🤖 AI Summary
This study addresses a fundamental limitation of multimodal large language models (MLLMs) in understanding biological motion. We introduce ActPLD, the first MLLM-specific benchmark for point-light action recognition, grounded in minimalistic point-light displays (PLDs)—sparse spatiotemporal sequences of human joint trajectories. ActPLD systematically evaluates MLLMs on two core tasks: single-person action recognition and social interaction understanding. Experiments across leading closed- and open-source MLLMs reveal critical deficiencies in temporal dynamic modeling and embodied semantic parsing of body motion. Beyond establishing the first PLD-driven MLLM evaluation framework, this work pioneers a novel paradigm for assessing action understanding—leveraging embodiment-constrained stimuli to probe spatiotemporal reasoning capabilities. ActPLD thus provides both a rigorous diagnostic tool and concrete guidance for advancing MLLMs’ spatiotemporal reasoning and embodied intelligence.
📝 Abstract
Humans can extract rich semantic information from minimal visual cues, as demonstrated by point-light displays (PLDs), which consist of sparse sets of dots localized to key joints of the human body.
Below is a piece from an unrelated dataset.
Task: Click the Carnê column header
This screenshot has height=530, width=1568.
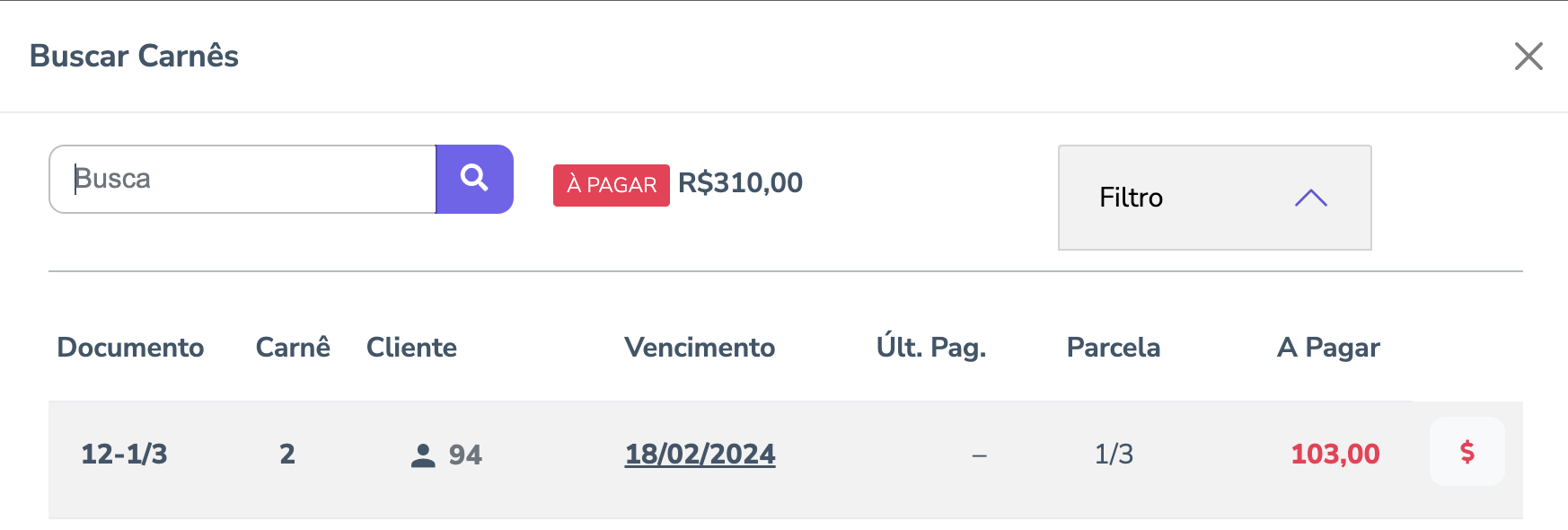Action: 293,348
This ability emerges early in development and is largely attributed to human embodied experience. Since PLDs isolate body motion as the sole source of meaning, they represent key stimuli for testing the constraints of action understanding in these systems. Here we introduce ActPLD, the first benchmark to evaluate action processing in MLLMs from human PLDs. Tested models include state-of-the-art proprietary and open-source systems on single-actor and socially interacting PLDs. Our results reveal consistently low performance across models, introducing fundamental gaps in action and spatiotemporal understanding.